===== EXTRACTED RECORDS =====
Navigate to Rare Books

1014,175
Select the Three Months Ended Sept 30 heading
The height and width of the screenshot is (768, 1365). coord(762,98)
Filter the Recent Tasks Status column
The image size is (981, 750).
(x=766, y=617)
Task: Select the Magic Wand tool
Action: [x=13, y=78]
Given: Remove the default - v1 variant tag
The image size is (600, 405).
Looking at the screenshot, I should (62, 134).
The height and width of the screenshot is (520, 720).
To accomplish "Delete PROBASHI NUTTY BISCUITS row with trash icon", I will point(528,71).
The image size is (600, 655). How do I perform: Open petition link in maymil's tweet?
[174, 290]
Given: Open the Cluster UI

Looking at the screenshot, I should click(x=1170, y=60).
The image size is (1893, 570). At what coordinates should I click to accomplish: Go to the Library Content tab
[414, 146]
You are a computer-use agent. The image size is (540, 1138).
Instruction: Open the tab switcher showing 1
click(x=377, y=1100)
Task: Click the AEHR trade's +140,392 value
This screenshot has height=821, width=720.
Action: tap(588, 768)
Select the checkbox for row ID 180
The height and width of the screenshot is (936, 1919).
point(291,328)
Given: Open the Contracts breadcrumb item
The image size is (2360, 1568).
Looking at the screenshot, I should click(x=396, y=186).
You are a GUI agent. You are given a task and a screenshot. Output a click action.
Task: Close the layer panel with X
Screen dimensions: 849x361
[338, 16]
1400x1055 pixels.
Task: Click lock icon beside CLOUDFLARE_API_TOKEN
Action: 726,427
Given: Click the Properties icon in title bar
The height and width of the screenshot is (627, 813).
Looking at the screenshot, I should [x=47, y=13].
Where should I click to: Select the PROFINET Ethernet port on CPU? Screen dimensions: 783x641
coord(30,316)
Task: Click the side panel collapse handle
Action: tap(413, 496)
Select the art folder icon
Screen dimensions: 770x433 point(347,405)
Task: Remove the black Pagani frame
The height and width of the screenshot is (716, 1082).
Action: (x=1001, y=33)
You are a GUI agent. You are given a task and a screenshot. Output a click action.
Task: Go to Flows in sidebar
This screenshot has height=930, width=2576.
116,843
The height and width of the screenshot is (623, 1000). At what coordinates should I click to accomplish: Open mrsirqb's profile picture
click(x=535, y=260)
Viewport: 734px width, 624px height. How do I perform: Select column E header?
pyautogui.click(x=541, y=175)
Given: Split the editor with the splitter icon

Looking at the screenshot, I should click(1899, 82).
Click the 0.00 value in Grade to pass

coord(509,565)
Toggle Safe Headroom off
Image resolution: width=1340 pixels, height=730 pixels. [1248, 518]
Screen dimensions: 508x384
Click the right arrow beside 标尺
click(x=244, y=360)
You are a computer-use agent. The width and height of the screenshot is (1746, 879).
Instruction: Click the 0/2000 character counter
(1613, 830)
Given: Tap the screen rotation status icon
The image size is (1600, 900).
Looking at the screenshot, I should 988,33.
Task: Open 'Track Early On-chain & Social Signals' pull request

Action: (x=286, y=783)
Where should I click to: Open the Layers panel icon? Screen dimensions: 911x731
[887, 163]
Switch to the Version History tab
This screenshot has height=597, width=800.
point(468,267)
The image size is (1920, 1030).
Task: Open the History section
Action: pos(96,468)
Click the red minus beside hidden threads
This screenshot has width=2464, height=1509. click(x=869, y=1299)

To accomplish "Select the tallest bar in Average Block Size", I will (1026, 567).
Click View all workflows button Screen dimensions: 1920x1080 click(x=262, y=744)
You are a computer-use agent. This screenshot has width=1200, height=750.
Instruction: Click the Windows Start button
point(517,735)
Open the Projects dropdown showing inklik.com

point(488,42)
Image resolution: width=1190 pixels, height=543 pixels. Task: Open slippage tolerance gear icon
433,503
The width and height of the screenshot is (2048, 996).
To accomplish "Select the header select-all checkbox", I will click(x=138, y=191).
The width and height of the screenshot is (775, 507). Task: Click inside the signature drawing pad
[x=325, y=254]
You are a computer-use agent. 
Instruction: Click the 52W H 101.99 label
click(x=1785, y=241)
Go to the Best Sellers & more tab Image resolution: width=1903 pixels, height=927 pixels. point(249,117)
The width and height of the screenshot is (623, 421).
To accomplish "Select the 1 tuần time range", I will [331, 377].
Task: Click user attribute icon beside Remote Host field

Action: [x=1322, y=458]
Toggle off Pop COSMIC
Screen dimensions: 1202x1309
=====
**SET PROBLEM:** Render the data above as a Markdown table with two columns, Row and Line, giving each non-blank line its own numbered row.

**IN RESPONSE:**
| Row | Line |
|---|---|
| 1 | Navigate to Rare Books |
| 2 | 1014,175 |
| 3 | Select the Three Months Ended Sept 30 heading |
| 4 | The height and width of the screenshot is (768, 1365). coord(762,98) |
| 5 | Filter the Recent Tasks Status column |
| 6 | The image size is (981, 750). |
| 7 | (x=766, y=617) |
| 8 | Task: Select the Magic Wand tool |
| 9 | Action: [x=13, y=78] |
| 10 | Given: Remove the default - v1 variant tag |
| 11 | The image size is (600, 405). |
| 12 | Looking at the screenshot, I should (62, 134). |
| 13 | The height and width of the screenshot is (520, 720). |
| 14 | To accomplish "Delete PROBASHI NUTTY BISCUITS row with trash icon", I will point(528,71). |
| 15 | The image size is (600, 655). How do I perform: Open petition link in maymil's tweet? |
| 16 | [174, 290] |
| 17 | Given: Open the Cluster UI |
| 18 | Looking at the screenshot, I should click(x=1170, y=60). |
| 19 | The image size is (1893, 570). At what coordinates should I click to accomplish: Go to the Library Content tab |
| 20 | [414, 146] |
| 21 | You are a computer-use agent. The image size is (540, 1138). |
| 22 | Instruction: Open the tab switcher showing 1 |
| 23 | click(x=377, y=1100) |
| 24 | Task: Click the AEHR trade's +140,392 value |
| 25 | This screenshot has height=821, width=720. |
| 26 | Action: tap(588, 768) |
| 27 | Select the checkbox for row ID 180 |
| 28 | The height and width of the screenshot is (936, 1919). |
| 29 | point(291,328) |
| 30 | Given: Open the Contracts breadcrumb item |
| 31 | The image size is (2360, 1568). |
| 32 | Looking at the screenshot, I should click(x=396, y=186). |
| 33 | You are a GUI agent. You are given a task and a screenshot. Output a click action. |
| 34 | Task: Close the layer panel with X |
| 35 | Screen dimensions: 849x361 |
| 36 | [338, 16] |
| 37 | 1400x1055 pixels. |
| 38 | Task: Click lock icon beside CLOUDFLARE_API_TOKEN |
| 39 | Action: 726,427 |
| 40 | Given: Click the Properties icon in title bar |
| 41 | The height and width of the screenshot is (627, 813). |
| 42 | Looking at the screenshot, I should [x=47, y=13]. |
| 43 | Where should I click to: Select the PROFINET Ethernet port on CPU? Screen dimensions: 783x641 |
| 44 | coord(30,316) |
| 45 | Task: Click the side panel collapse handle |
| 46 | Action: tap(413, 496) |
| 47 | Select the art folder icon |
| 48 | Screen dimensions: 770x433 point(347,405) |
| 49 | Task: Remove the black Pagani frame |
| 50 | The height and width of the screenshot is (716, 1082). |
| 51 | Action: (x=1001, y=33) |
| 52 | You are a GUI agent. You are given a task and a screenshot. Output a click action. |
| 53 | Task: Go to Flows in sidebar |
| 54 | This screenshot has height=930, width=2576. |
| 55 | 116,843 |
| 56 | The height and width of the screenshot is (623, 1000). At what coordinates should I click to accomplish: Open mrsirqb's profile picture |
| 57 | click(x=535, y=260) |
| 58 | Viewport: 734px width, 624px height. How do I perform: Select column E header? |
| 59 | pyautogui.click(x=541, y=175) |
| 60 | Given: Split the editor with the splitter icon |
| 61 | Looking at the screenshot, I should click(1899, 82). |
| 62 | Click the 0.00 value in Grade to pass |
| 63 | coord(509,565) |
| 64 | Toggle Safe Headroom off |
| 65 | Image resolution: width=1340 pixels, height=730 pixels. [1248, 518] |
| 66 | Screen dimensions: 508x384 |
| 67 | Click the right arrow beside 标尺 |
| 68 | click(x=244, y=360) |
| 69 | You are a computer-use agent. The width and height of the screenshot is (1746, 879). |
| 70 | Instruction: Click the 0/2000 character counter |
| 71 | (1613, 830) |
| 72 | Given: Tap the screen rotation status icon |
| 73 | The image size is (1600, 900). |
| 74 | Looking at the screenshot, I should 988,33. |
| 75 | Task: Open 'Track Early On-chain & Social Signals' pull request |
| 76 | Action: (x=286, y=783) |
| 77 | Where should I click to: Open the Layers panel icon? Screen dimensions: 911x731 |
| 78 | [887, 163] |
| 79 | Switch to the Version History tab |
| 80 | This screenshot has height=597, width=800. |
| 81 | point(468,267) |
| 82 | The image size is (1920, 1030). |
| 83 | Task: Open the History section |
| 84 | Action: pos(96,468) |
| 85 | Click the red minus beside hidden threads |
| 86 | This screenshot has width=2464, height=1509. click(x=869, y=1299) |
| 87 | To accomplish "Select the tallest bar in Average Block Size", I will (1026, 567). |
| 88 | Click View all workflows button Screen dimensions: 1920x1080 click(x=262, y=744) |
| 89 | You are a computer-use agent. This screenshot has width=1200, height=750. |
| 90 | Instruction: Click the Windows Start button |
| 91 | point(517,735) |
| 92 | Open the Projects dropdown showing inklik.com |
| 93 | point(488,42) |
| 94 | Image resolution: width=1190 pixels, height=543 pixels. Task: Open slippage tolerance gear icon |
| 95 | 433,503 |
| 96 | The width and height of the screenshot is (2048, 996). |
| 97 | To accomplish "Select the header select-all checkbox", I will click(x=138, y=191). |
| 98 | The width and height of the screenshot is (775, 507). Task: Click inside the signature drawing pad |
| 99 | [x=325, y=254] |
| 100 | You are a computer-use agent.  |
| 101 | Instruction: Click the 52W H 101.99 label |
| 102 | click(x=1785, y=241) |
| 103 | Go to the Best Sellers & more tab Image resolution: width=1903 pixels, height=927 pixels. point(249,117) |
| 104 | The width and height of the screenshot is (623, 421). |
| 105 | To accomplish "Select the 1 tuần time range", I will [331, 377]. |
| 106 | Task: Click user attribute icon beside Remote Host field |
| 107 | Action: [x=1322, y=458] |
| 108 | Toggle off Pop COSMIC |
| 109 | Screen dimensions: 1202x1309 |